#### Task brief:
From the line that contains "1034x519 pixels." through the end of the records below, write out each line exactly as it appears, but not the pictures.

#### Items from a dataset:
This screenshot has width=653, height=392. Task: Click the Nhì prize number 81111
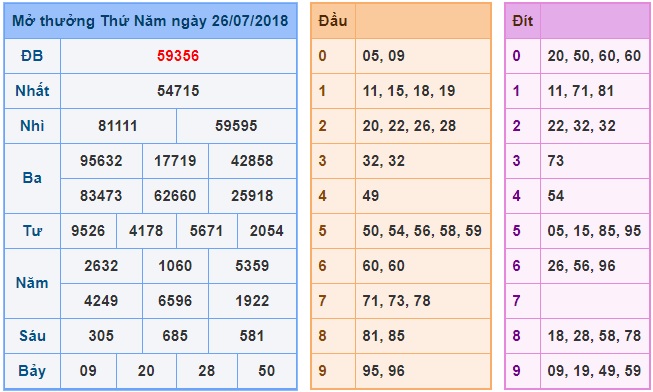point(117,126)
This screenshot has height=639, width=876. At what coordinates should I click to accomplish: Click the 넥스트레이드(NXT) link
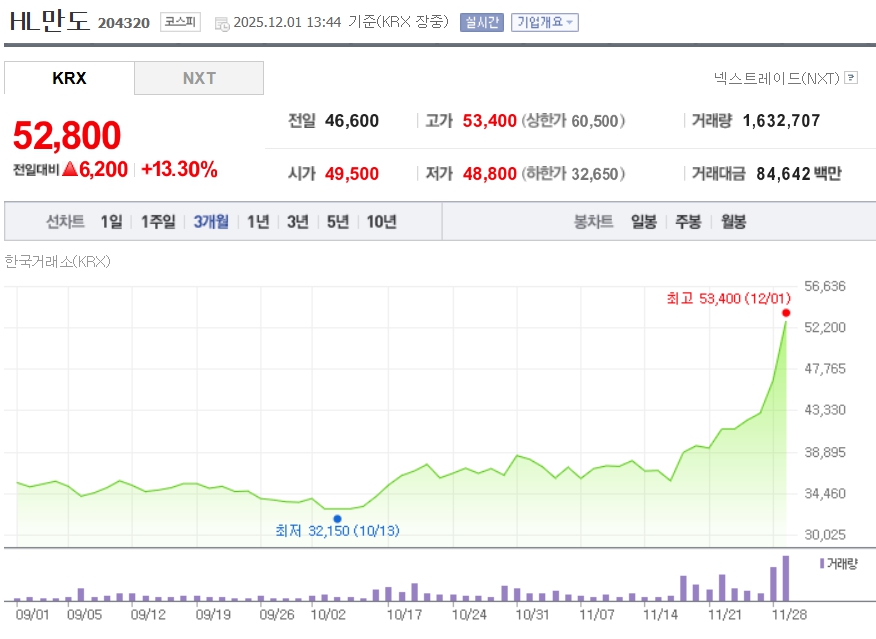click(776, 77)
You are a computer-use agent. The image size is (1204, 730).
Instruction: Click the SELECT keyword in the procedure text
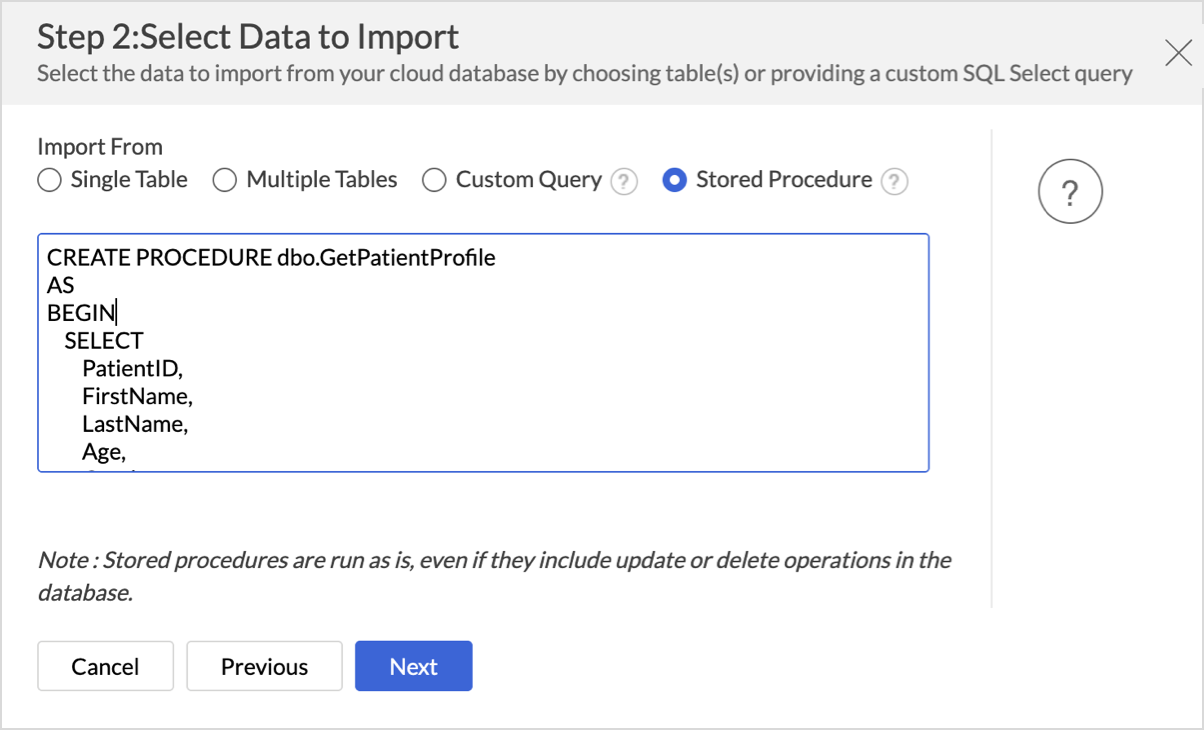(x=104, y=341)
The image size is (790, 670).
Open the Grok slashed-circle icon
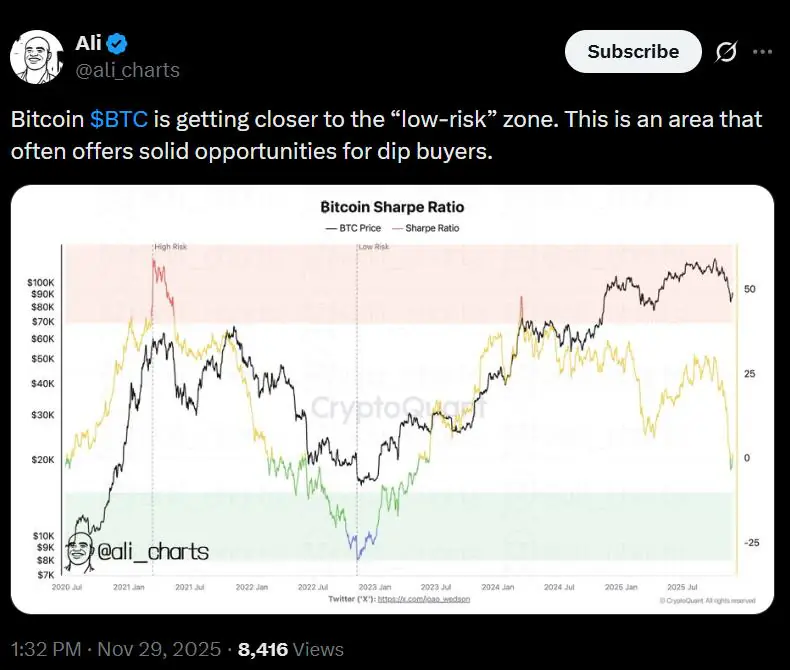(x=725, y=52)
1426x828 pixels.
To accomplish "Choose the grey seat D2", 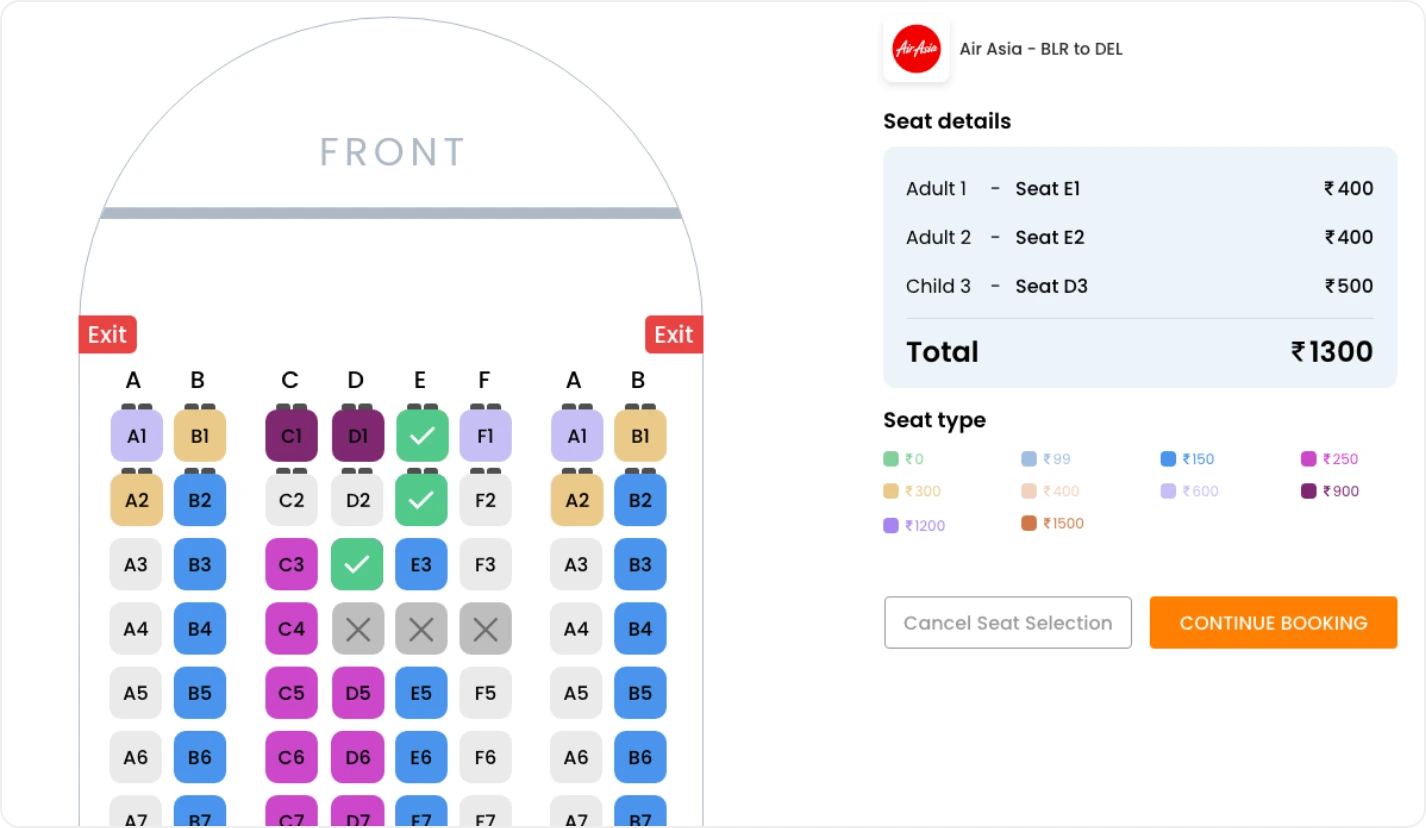I will tap(357, 500).
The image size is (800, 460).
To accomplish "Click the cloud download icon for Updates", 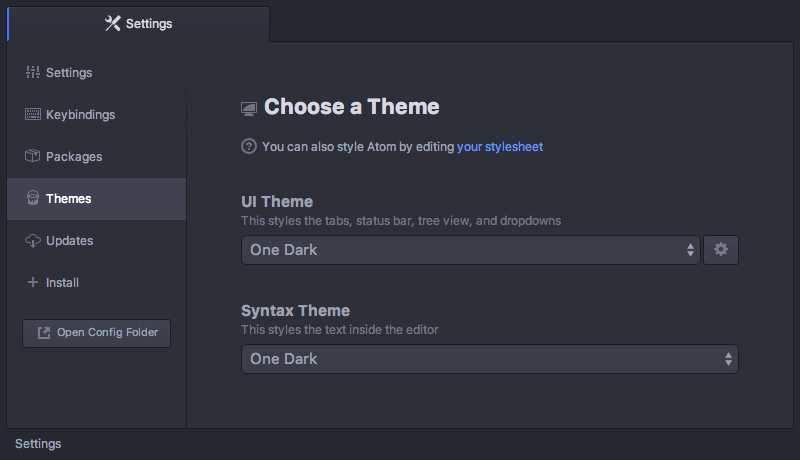I will coord(32,241).
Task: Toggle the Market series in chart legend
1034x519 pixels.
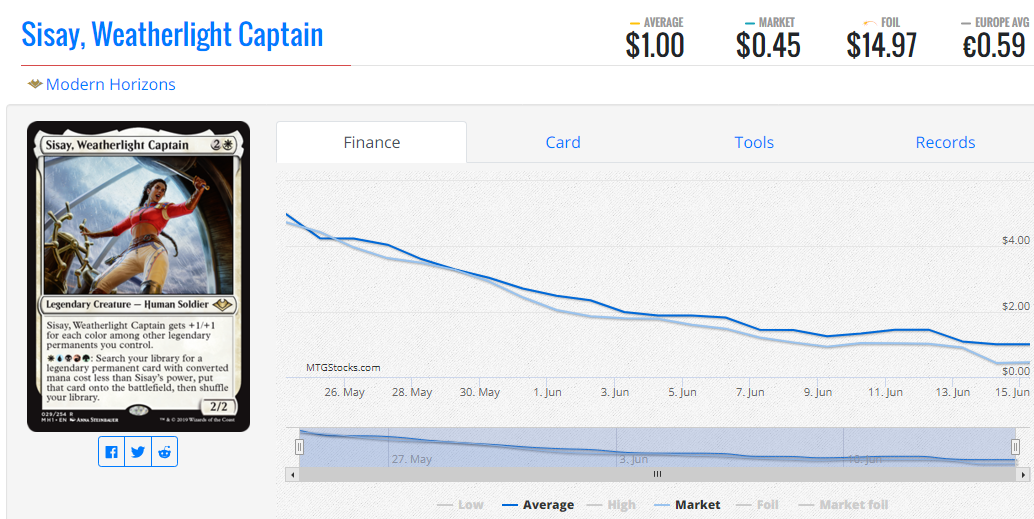Action: coord(687,505)
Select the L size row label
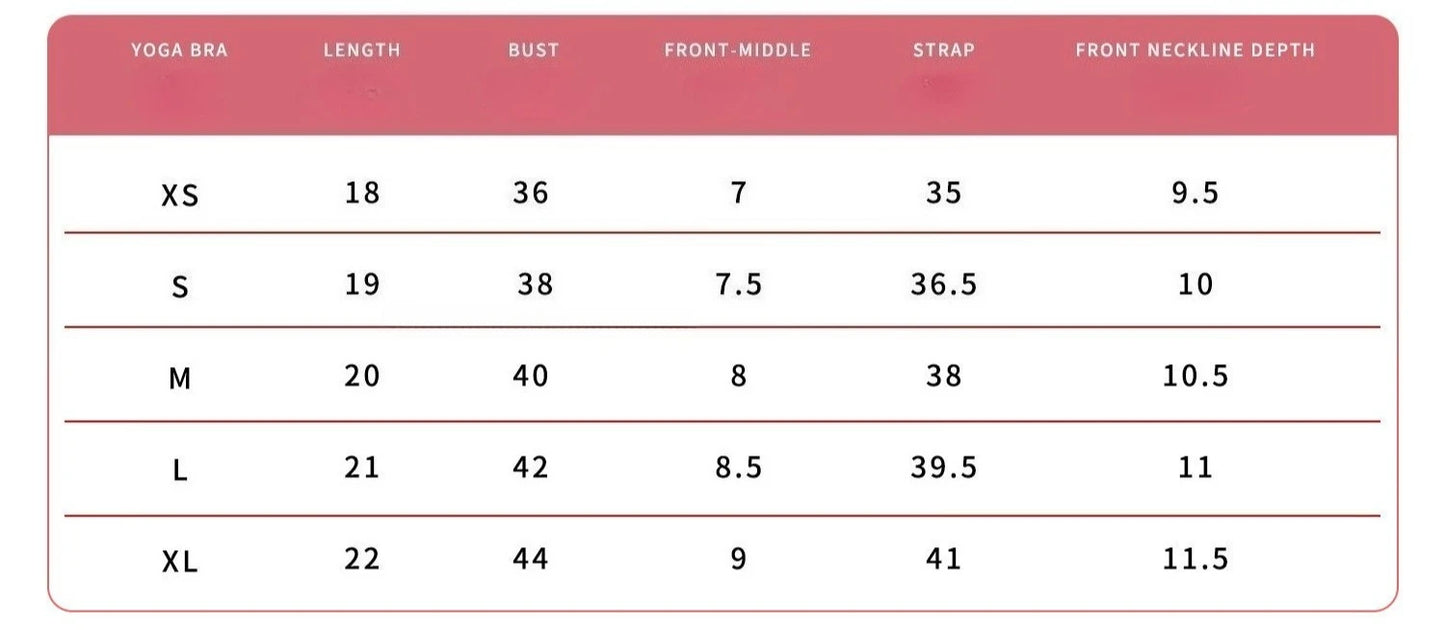This screenshot has width=1445, height=630. pos(180,470)
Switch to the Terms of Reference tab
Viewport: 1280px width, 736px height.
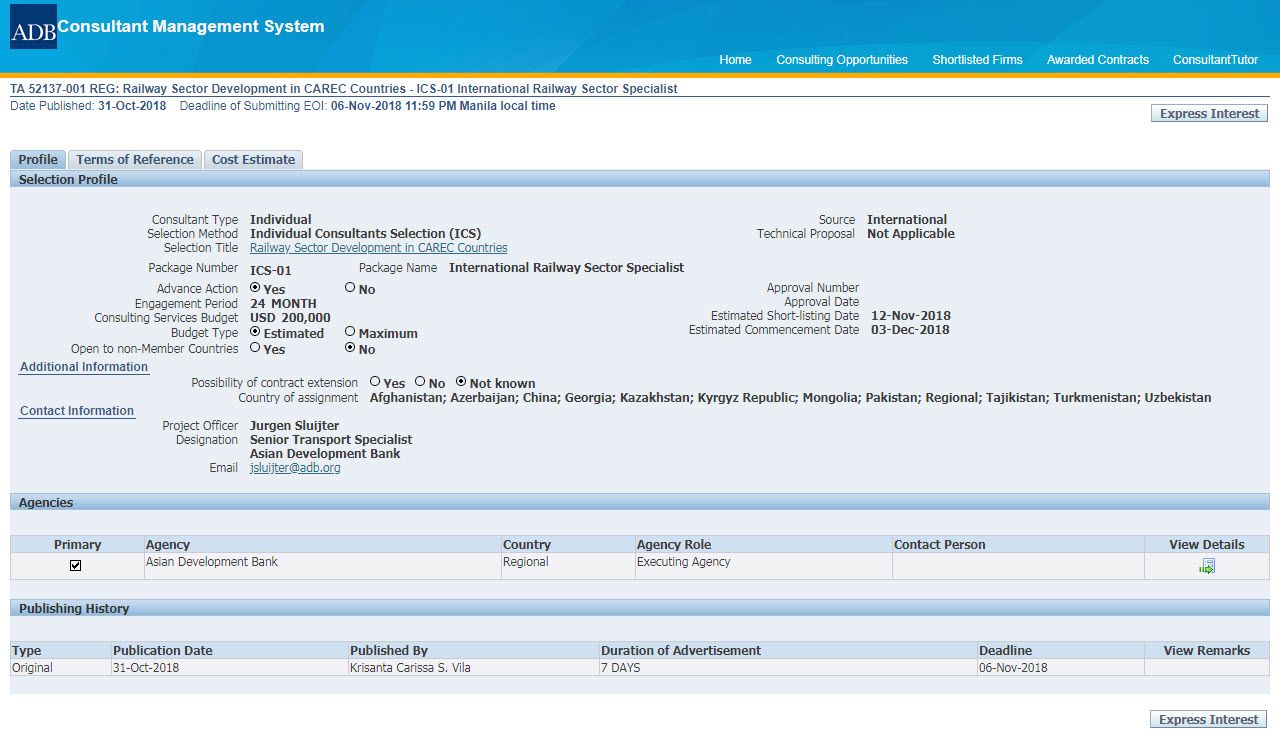pyautogui.click(x=135, y=160)
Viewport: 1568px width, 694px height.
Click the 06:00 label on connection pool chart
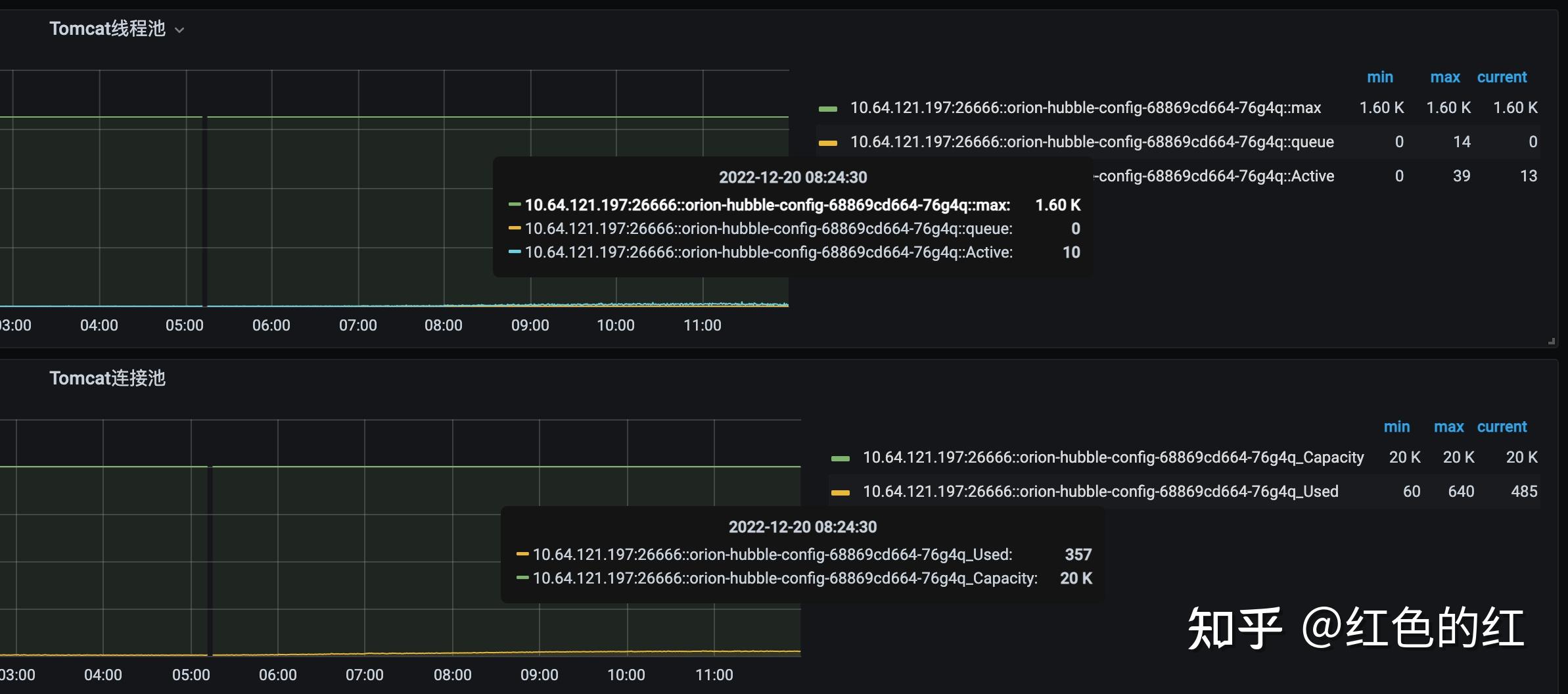tap(277, 675)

#### Exercise solution:
1034x519 pixels.
Action: coord(687,505)
Select the L size row label
This screenshot has width=1445, height=630. pos(180,470)
Switch to the Terms of Reference tab
Viewport: 1280px width, 736px height.
pyautogui.click(x=135, y=160)
Viewport: 1568px width, 694px height.
Click the 06:00 label on connection pool chart
tap(277, 675)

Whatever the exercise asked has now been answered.